Jennifer Rennicks, SACE’s NC Liaison and Director of Policy and Communications, contributed to this post.
North Carolina has been a lightning rod for controversy over the past few months with its passage of the anti-transgender “bathroom bill,” House Bill 2, as well as litigation in federal courts over gerrymandered congressional districts and new voter ID laws. While the media and pundits have been totally consumed with the bathroom bill, gerrymandered districts and voter ID laws, anti-renewable energy forces have launched a secret plan to kill wind energy and solar power in North Carolina.
North Carolina’s Senate Bill 843 was introduced recently and, if implemented, would flush the state’s vibrant renewable energy industry down the toilet. In 2015, North Carolina ranked 3rd in the nation for total solar installed due in large part to the 2007 state energy bill which included a Renewable Energy & Efficiency Portfolio Standard. When the anti-wind energy activists demanded that Chowan County, North Carolina, officials pass regulations that seem eerily similar to the egregious SB843, the county officials called the measures “preposterous.” Since the anti-clean energy activists failed at the local level, they’re working with state legislators to do their bidding.
North Carolina already has an exceptionally burdensome permitting process for wind farms. Now, the authors of SB843 seek to impose even more radical measures. The bill would require renewable energy developers to effectively go through multiple permitting processes, up to six-months prior to even submitting an official permit application. The bill prohibits wind farms or solar panels that could “create an ambient noise measurement exceeding 35 decibels”. That sound level is lower than the wind itself, or a bird chirping. Solar panels could be banned by this ridiculous sound limitation when rain hits the panels.

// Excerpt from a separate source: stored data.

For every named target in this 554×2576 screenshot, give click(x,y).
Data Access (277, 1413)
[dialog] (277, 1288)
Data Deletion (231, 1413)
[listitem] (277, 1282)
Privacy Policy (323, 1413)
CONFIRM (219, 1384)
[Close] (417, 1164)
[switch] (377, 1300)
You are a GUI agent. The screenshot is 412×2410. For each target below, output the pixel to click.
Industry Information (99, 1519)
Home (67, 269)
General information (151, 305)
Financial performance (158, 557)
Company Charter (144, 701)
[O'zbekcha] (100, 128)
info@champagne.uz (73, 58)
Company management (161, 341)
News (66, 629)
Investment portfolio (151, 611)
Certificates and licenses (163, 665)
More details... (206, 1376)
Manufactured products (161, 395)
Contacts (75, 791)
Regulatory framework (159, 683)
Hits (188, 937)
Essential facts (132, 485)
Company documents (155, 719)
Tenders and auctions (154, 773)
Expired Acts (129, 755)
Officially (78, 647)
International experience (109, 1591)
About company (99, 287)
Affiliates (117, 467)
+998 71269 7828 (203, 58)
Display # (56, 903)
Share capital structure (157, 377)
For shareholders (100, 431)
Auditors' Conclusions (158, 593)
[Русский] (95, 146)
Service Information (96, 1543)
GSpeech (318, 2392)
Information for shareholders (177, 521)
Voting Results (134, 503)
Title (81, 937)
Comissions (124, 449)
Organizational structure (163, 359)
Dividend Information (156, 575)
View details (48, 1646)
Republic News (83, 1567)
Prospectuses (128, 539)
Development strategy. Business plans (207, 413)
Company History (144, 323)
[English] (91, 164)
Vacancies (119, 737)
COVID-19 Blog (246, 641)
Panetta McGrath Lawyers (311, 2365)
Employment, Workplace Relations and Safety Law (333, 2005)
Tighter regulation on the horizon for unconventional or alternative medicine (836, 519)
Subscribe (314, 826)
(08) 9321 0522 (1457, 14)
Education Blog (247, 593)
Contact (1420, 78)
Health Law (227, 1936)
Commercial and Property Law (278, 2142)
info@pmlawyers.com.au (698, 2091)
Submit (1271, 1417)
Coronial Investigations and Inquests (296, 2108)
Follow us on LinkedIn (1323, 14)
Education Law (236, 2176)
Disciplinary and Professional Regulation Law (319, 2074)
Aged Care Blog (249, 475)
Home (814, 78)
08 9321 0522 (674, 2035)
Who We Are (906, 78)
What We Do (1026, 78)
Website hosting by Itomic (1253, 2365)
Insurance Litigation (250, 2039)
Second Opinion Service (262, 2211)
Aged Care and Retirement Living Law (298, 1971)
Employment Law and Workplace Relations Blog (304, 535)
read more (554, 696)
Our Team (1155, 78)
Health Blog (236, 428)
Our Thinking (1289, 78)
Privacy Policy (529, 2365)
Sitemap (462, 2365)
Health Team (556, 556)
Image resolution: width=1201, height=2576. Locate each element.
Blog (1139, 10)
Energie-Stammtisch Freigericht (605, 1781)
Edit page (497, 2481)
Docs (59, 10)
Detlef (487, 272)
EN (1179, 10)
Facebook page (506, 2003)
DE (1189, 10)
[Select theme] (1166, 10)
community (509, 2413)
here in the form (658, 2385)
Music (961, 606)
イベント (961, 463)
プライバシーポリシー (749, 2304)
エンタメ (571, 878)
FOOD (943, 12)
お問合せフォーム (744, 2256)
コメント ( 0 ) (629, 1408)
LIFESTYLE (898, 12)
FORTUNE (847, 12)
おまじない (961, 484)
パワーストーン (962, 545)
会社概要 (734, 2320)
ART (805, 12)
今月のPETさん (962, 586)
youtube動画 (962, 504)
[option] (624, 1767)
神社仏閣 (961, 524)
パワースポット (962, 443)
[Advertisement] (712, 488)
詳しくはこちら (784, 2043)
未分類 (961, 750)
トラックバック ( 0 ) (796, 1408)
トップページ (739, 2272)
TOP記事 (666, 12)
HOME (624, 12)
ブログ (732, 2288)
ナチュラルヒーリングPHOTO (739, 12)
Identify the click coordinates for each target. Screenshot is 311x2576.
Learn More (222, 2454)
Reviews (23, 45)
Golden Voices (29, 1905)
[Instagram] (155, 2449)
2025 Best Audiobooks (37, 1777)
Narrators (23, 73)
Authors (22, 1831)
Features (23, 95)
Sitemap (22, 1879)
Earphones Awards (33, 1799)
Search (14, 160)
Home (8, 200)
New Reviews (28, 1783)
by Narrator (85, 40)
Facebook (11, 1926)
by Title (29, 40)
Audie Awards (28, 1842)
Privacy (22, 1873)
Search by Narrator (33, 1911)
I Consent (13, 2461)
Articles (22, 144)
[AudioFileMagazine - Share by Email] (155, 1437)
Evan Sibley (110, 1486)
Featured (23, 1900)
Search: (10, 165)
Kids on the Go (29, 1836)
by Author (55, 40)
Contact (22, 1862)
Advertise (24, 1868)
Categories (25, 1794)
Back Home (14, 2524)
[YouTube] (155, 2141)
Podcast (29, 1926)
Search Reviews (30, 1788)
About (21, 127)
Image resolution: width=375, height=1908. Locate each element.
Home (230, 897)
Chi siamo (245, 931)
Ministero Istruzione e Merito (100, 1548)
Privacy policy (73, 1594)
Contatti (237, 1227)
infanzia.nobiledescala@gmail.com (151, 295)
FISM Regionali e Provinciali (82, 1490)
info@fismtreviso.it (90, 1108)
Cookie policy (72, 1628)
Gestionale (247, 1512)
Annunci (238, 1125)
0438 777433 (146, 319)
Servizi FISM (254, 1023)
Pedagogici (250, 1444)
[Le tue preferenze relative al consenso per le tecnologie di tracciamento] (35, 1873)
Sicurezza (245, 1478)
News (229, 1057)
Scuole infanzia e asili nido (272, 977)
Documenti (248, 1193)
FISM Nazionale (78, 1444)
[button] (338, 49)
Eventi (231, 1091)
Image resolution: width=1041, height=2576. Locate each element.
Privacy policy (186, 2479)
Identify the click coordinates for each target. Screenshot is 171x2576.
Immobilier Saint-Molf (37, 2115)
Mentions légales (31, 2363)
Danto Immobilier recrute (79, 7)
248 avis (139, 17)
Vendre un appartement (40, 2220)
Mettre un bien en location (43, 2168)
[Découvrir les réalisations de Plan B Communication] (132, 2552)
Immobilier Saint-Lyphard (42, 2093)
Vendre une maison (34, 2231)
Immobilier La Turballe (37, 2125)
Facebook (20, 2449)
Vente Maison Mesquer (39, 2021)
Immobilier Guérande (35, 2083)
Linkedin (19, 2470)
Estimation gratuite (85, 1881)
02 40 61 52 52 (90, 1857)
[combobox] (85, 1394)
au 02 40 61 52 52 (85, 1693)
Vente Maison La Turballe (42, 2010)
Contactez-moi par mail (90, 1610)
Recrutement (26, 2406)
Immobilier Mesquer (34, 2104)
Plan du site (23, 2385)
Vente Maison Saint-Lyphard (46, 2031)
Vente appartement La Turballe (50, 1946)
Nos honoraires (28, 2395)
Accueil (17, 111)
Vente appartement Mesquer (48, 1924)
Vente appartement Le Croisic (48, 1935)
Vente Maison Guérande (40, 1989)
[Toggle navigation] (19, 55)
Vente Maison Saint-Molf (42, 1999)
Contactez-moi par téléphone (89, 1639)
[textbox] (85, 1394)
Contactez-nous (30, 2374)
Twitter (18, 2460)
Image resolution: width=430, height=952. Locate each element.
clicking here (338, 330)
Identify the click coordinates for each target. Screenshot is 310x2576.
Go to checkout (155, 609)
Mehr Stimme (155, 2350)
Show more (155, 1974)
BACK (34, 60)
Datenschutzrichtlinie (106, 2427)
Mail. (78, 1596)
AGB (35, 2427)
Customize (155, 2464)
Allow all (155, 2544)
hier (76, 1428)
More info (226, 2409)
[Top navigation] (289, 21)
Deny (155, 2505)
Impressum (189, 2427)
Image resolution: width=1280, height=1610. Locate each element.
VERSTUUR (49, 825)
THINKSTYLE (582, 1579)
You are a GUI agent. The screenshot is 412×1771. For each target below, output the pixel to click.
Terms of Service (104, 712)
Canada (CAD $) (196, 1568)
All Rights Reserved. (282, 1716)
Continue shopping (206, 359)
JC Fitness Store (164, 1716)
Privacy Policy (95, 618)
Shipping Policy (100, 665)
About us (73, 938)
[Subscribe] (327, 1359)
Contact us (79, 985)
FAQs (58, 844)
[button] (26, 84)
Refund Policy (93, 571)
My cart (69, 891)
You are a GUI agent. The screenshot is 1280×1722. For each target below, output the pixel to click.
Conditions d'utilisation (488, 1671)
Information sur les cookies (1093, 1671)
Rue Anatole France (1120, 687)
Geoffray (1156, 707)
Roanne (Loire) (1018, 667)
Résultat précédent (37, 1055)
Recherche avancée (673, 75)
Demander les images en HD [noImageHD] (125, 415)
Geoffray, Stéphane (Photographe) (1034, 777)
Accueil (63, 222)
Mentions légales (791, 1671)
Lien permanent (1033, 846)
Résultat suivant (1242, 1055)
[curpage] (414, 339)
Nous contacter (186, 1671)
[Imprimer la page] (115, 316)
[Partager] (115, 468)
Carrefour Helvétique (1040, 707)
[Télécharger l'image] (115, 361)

The bill would also strictly prohibit wind farms or solar farms within “one and one-half miles” of an adjacent property line. That setback would require a property owner to own over 4,500 acres to host a single wind turbine or solar panel array. There’s literally no good reason to apply such an arbitrary setback, especially when no other energy industry in the state (coal, natural gas, or nuclear) has setbacks or sound limitations as extreme. In fact, state laws require only 200 feet to the property line for hazardous waste landfills and only 500 feet for swine waste lagoons.
SB 483 has the signs of involvement from John Droz, Jr., a known anti-wind activist in North Carolina with some ties to the Koch brothers anti-renewable energy activities.
If it looks like a renewable energy ban and sounds like a renewable energy ban, it’s a ban – not a regulation. If North Carolina wants to continue growing its vibrant renewable energy market, the legislature should dismiss proposals like this one.